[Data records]

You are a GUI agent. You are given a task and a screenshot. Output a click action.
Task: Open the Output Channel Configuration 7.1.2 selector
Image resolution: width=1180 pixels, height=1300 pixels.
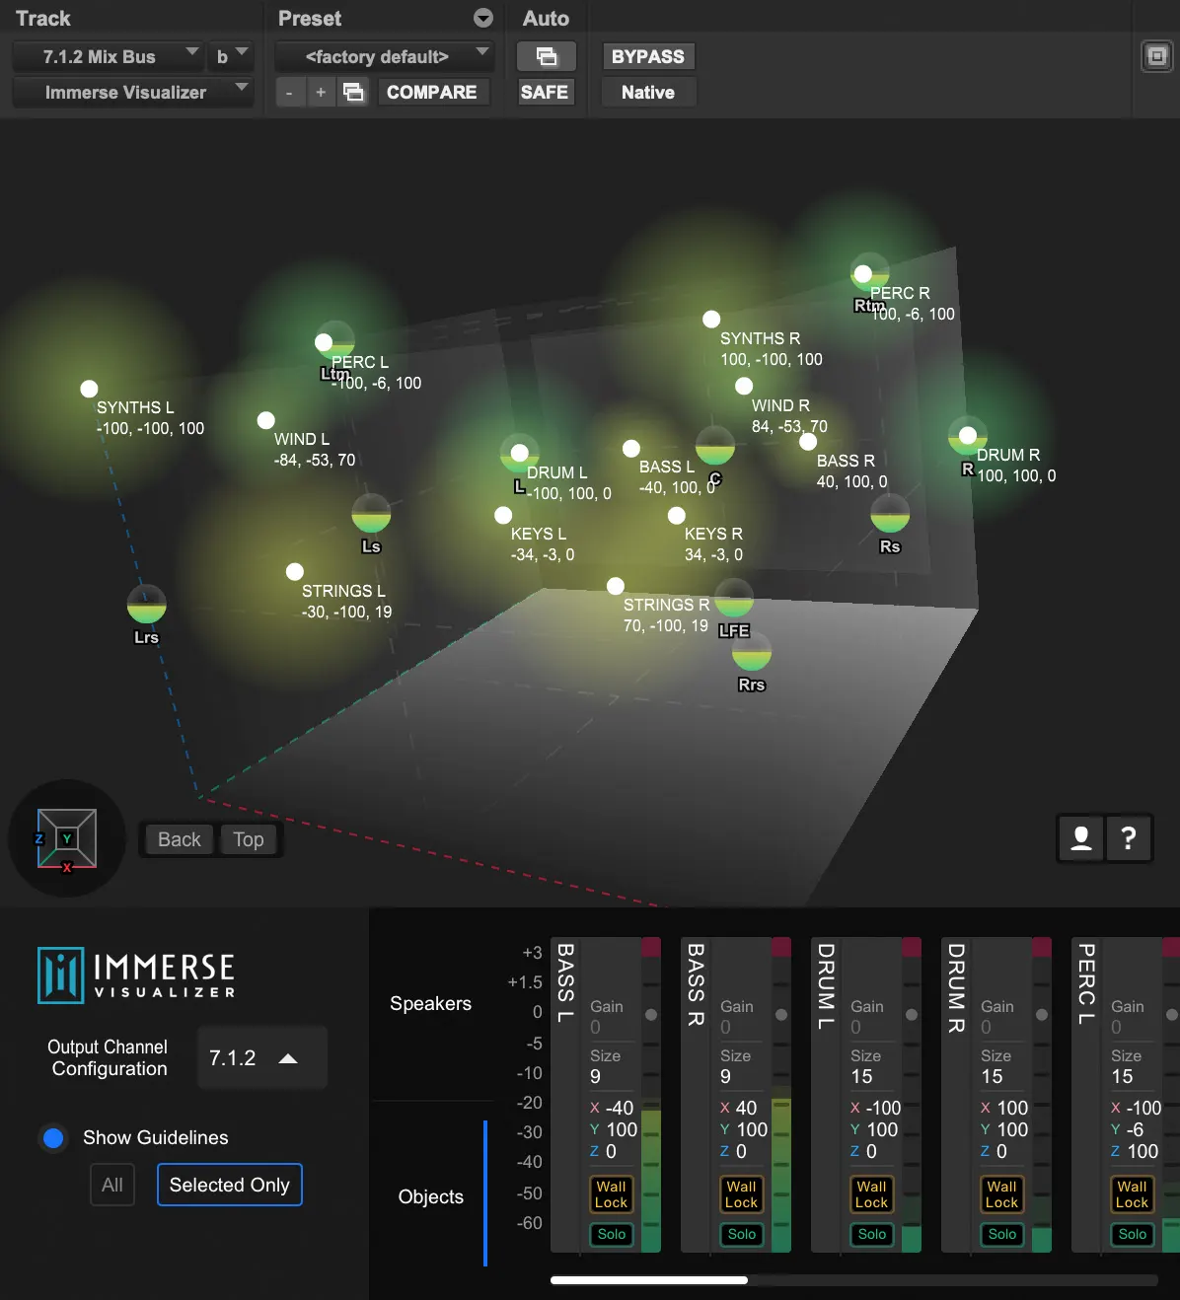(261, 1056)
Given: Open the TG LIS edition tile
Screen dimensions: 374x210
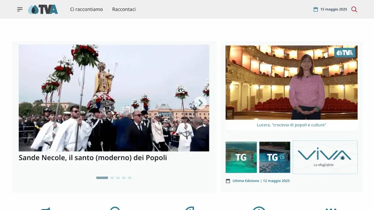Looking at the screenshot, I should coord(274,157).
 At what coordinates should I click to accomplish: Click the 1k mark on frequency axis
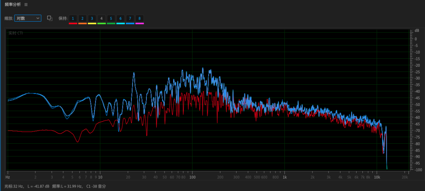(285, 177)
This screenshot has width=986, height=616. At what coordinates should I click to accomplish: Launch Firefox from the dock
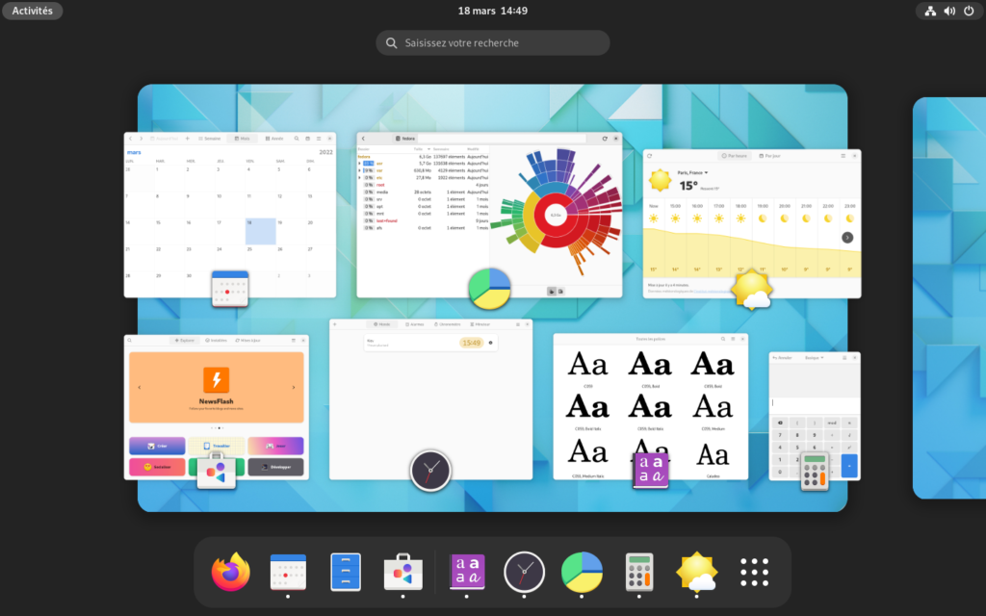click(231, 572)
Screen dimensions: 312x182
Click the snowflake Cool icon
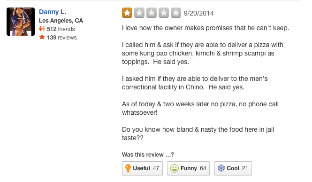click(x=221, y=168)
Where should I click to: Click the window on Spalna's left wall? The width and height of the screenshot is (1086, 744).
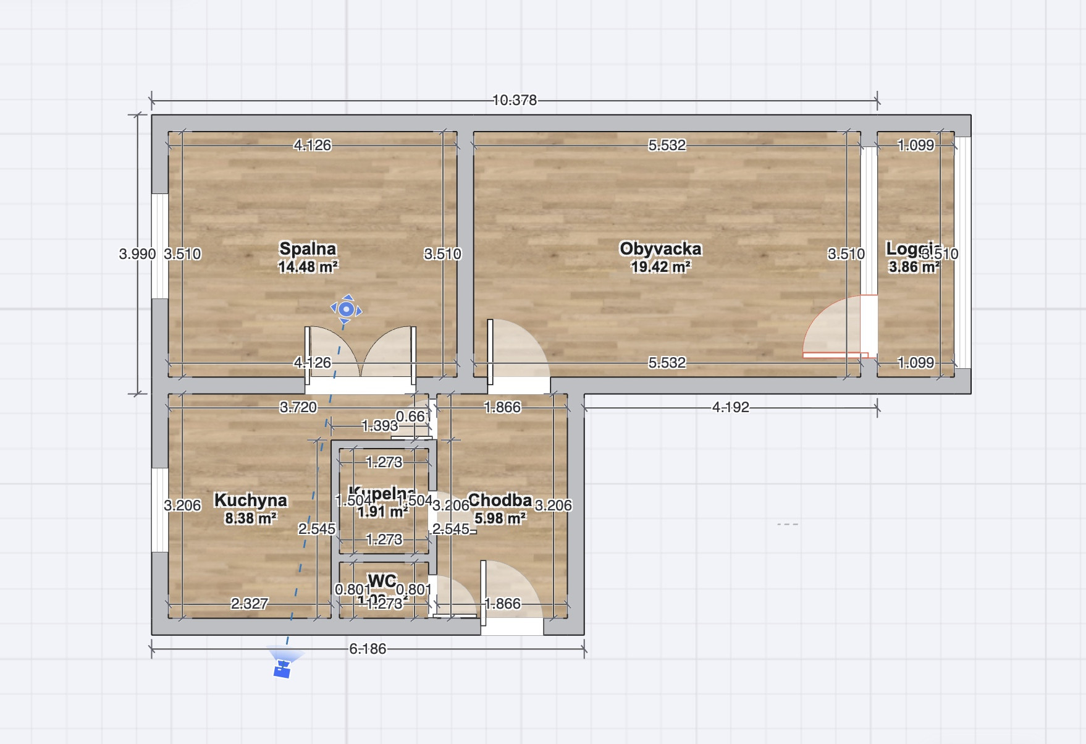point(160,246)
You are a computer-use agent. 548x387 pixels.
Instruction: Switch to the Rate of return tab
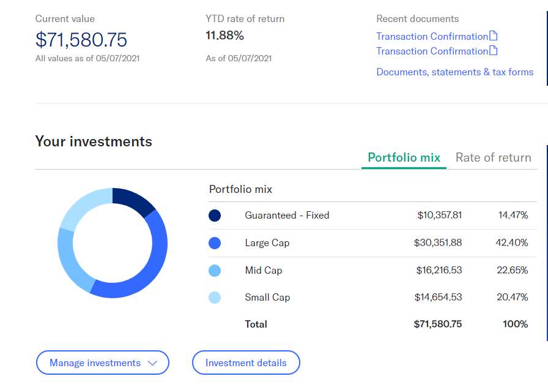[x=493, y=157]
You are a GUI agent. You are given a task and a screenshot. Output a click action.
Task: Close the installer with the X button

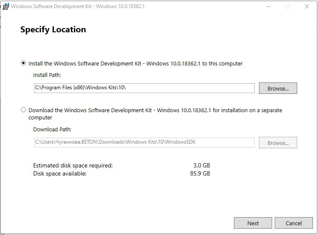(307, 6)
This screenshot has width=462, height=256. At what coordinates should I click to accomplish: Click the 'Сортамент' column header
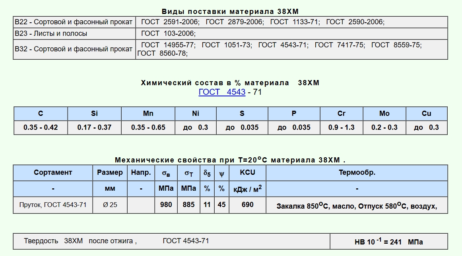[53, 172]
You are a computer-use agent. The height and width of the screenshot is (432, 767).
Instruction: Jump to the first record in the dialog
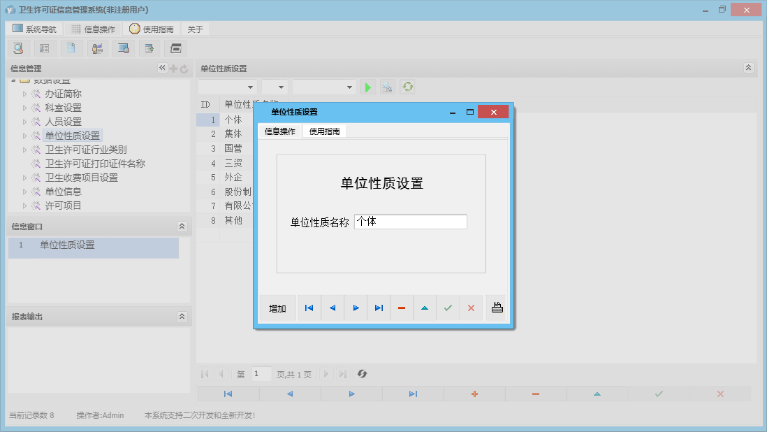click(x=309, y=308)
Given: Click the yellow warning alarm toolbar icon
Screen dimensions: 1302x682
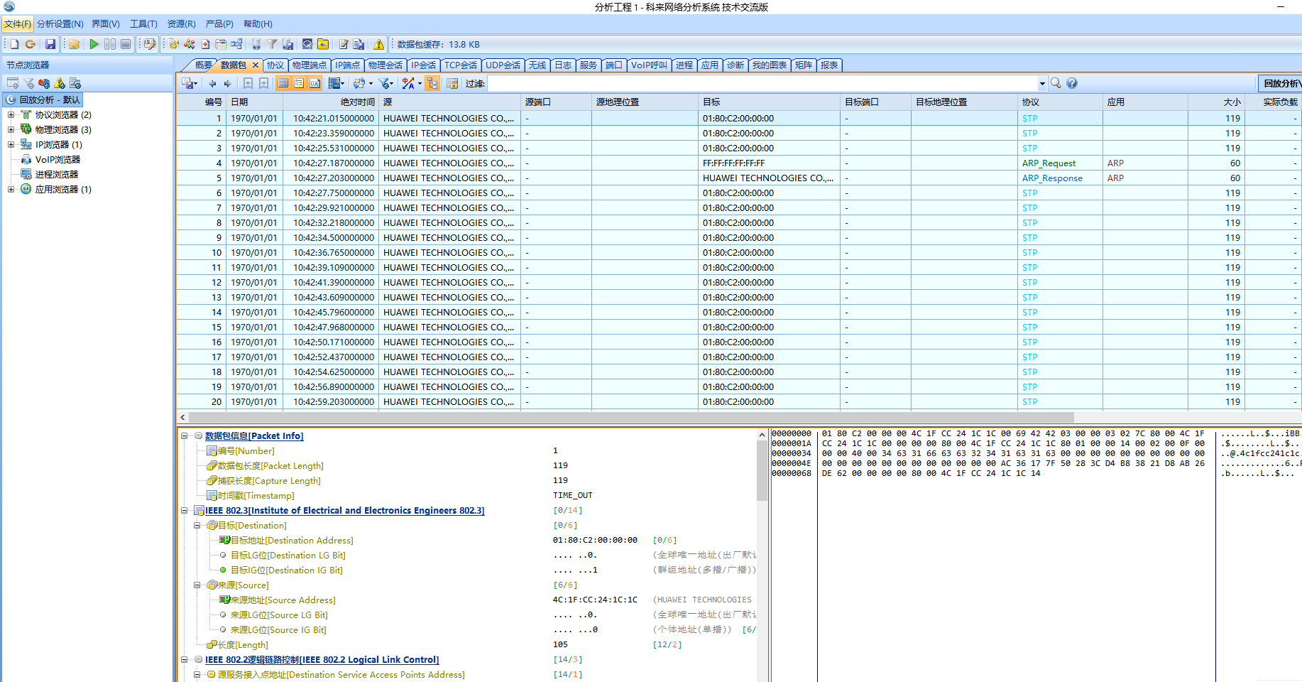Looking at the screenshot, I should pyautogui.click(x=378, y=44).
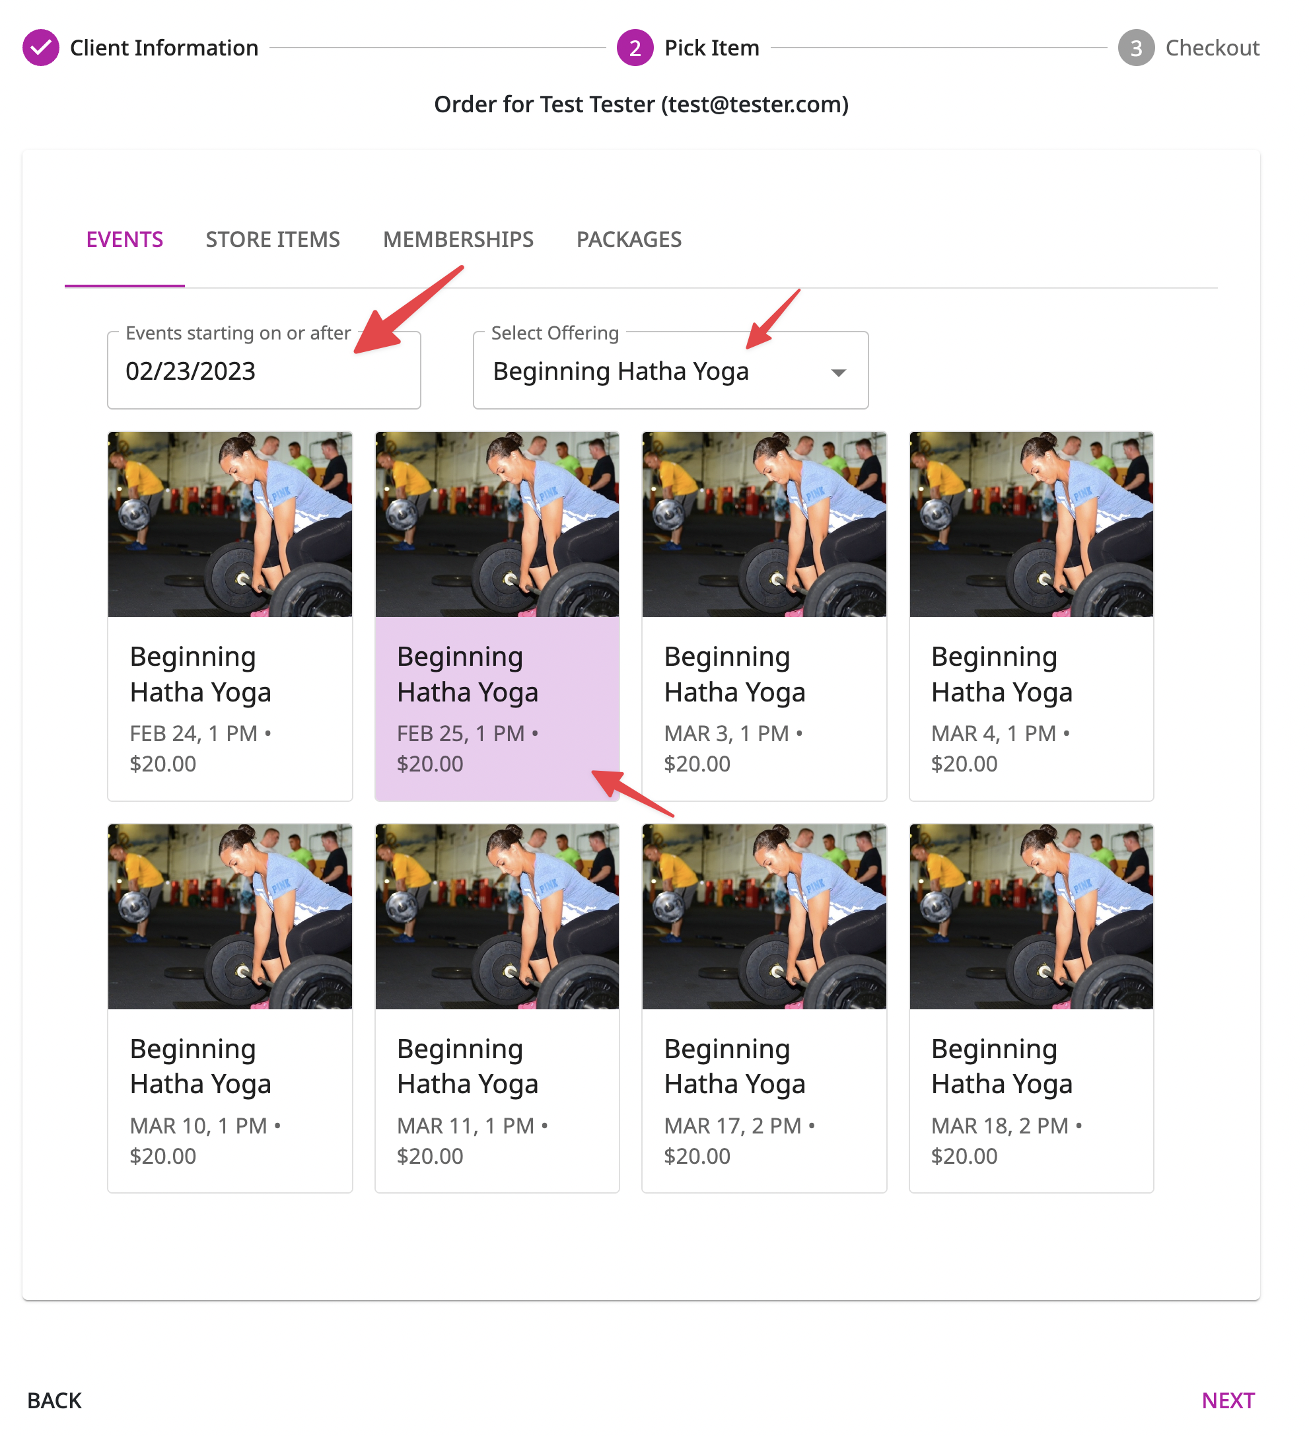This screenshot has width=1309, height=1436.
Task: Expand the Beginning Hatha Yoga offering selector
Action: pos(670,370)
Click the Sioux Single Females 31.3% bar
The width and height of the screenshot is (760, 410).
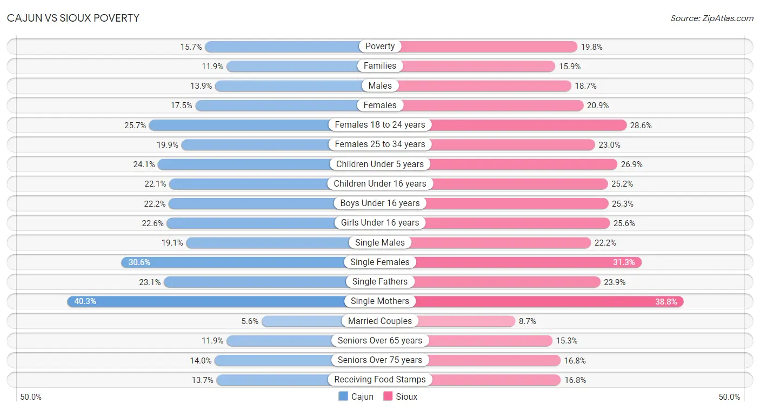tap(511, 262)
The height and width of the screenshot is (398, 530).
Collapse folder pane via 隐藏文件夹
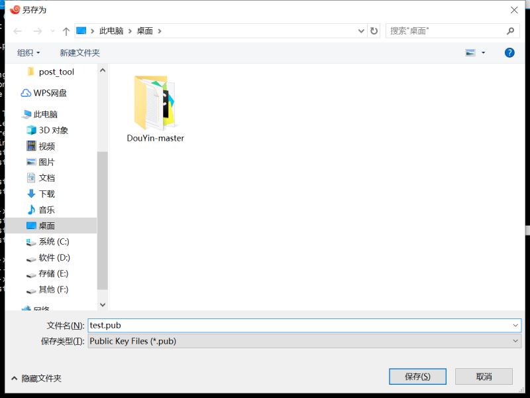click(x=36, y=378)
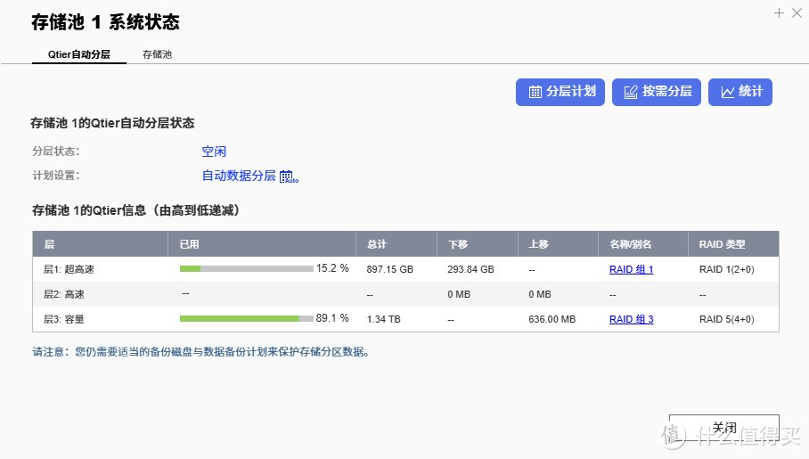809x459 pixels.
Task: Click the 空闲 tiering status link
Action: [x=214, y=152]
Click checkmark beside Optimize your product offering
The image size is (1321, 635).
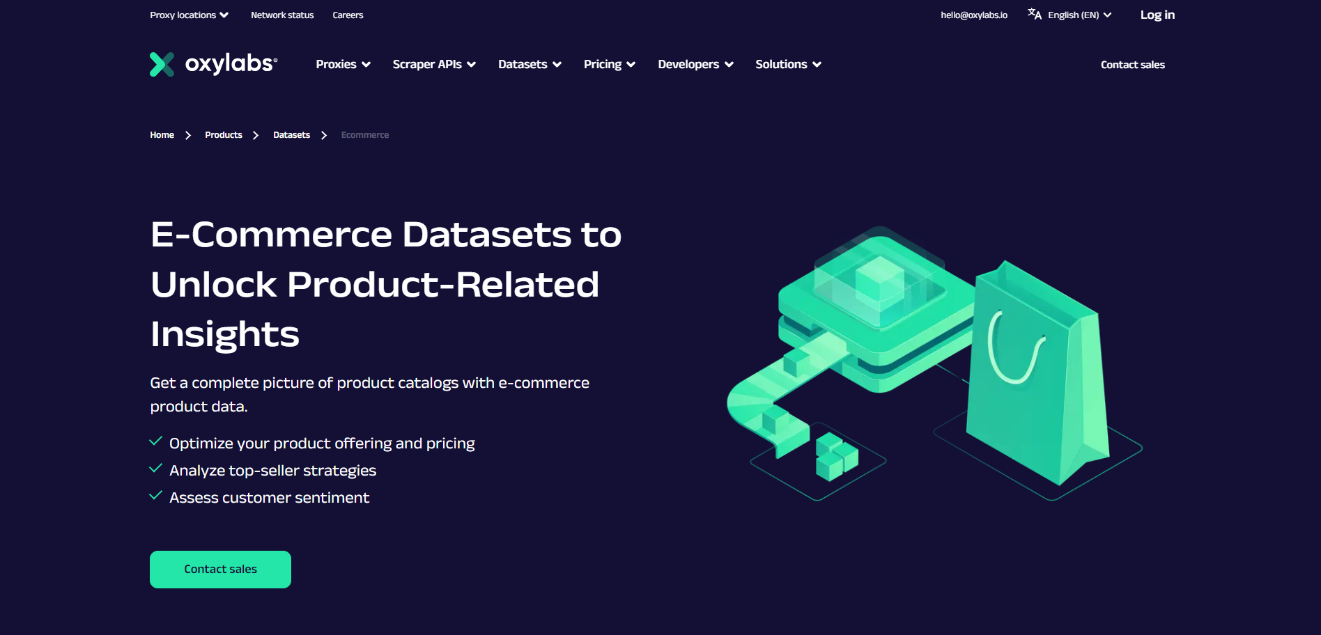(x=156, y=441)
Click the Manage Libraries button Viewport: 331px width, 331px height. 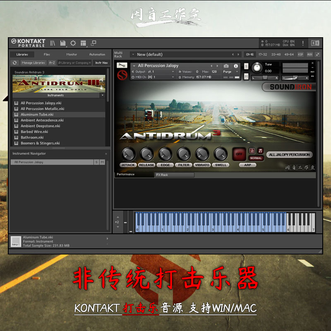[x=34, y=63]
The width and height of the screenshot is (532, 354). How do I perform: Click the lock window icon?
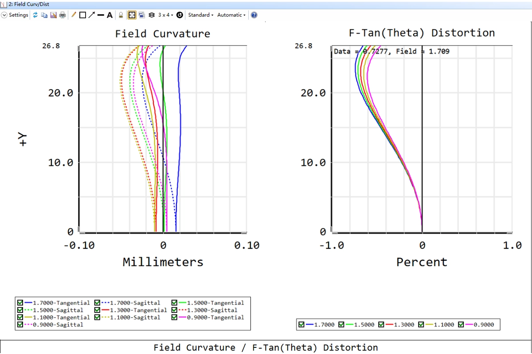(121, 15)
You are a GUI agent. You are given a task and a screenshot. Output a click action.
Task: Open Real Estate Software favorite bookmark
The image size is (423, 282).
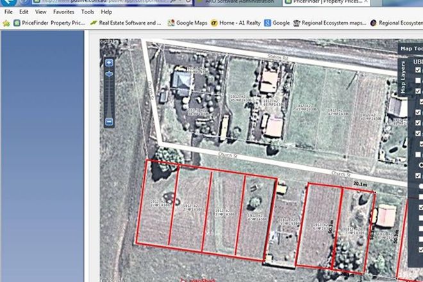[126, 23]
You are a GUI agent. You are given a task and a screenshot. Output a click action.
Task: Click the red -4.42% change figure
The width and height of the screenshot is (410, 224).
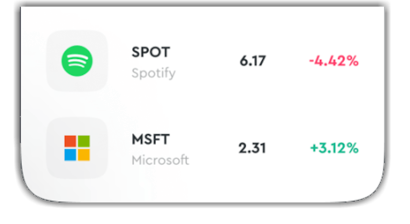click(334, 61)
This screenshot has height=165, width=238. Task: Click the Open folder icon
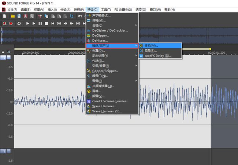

YOUR GOAL >> No pictures go in the copy. Retype exactly the lines from the one with "Task: Open Real" through the last line of the entries above, both included, and nothing more.

YOUR RESPONSE >>
Task: Open Real Estate Software favorite bookmark
The image size is (423, 282).
[126, 23]
You are a GUI agent. You are given a task and a screenshot. Output a click action.
Task: Click the red -4.42% change figure
The width and height of the screenshot is (410, 224).
click(334, 61)
This screenshot has height=165, width=238. Task: Click the Open folder icon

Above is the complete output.